Mr Sabo was among some 800 delegates from across the country certified to attend the PDP’s special convention which saw the emergence of Atiku Abubakar as the party’s presidential candidate on May 29. The exercise was reportedly largely monetized by Mr. Abubakar. , his main challenger Nyesom Wike and 10 other contenders.
He told The Gazette he was relentlessly wooed by wannabes, with some offering him hotel rooms at excessive rates.
“Immediately arrived in Abuja, some applicants started calling me and some of them gave me 400,000 or 500,000 naira to go and stay at any hotel of my choice,” said Mr. .Sabo. “But I slept in my car instead of looking for a fancy place to sleep.”
Mr Sabo said the candidates were generous with their cash gifts, but added that he was able to return to his constituency with so much money because he was disciplined and austere in his spending during the convention.
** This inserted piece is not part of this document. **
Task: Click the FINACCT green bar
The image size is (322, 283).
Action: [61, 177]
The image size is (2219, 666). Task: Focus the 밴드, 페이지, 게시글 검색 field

“I would rather eat noodles and pepper soup than dine at the Hilton for more than 20,000 naira a plate,” Mr Sabo said, adding that his supporters praised his cautious nature.
On whether or not he could be questioned by the Economic and Financial Crimes Commission for posting money received from delegates, an act considered not necessarily illegal but morally wrong, Mr. Sabo said that he had no fear or excuse for keeping his promise. what he did to his constituents to be elected as a national delegate.
“I’m not afraid of the EFCC because I spent the money I raised for my people,” he said. “Will the EFCC tell me that I haven’t done well paying school fees for orphans and hospital bills for the elderly who have no means of support?”
A spokesperson for the EFCC did not immediately return a request for comment.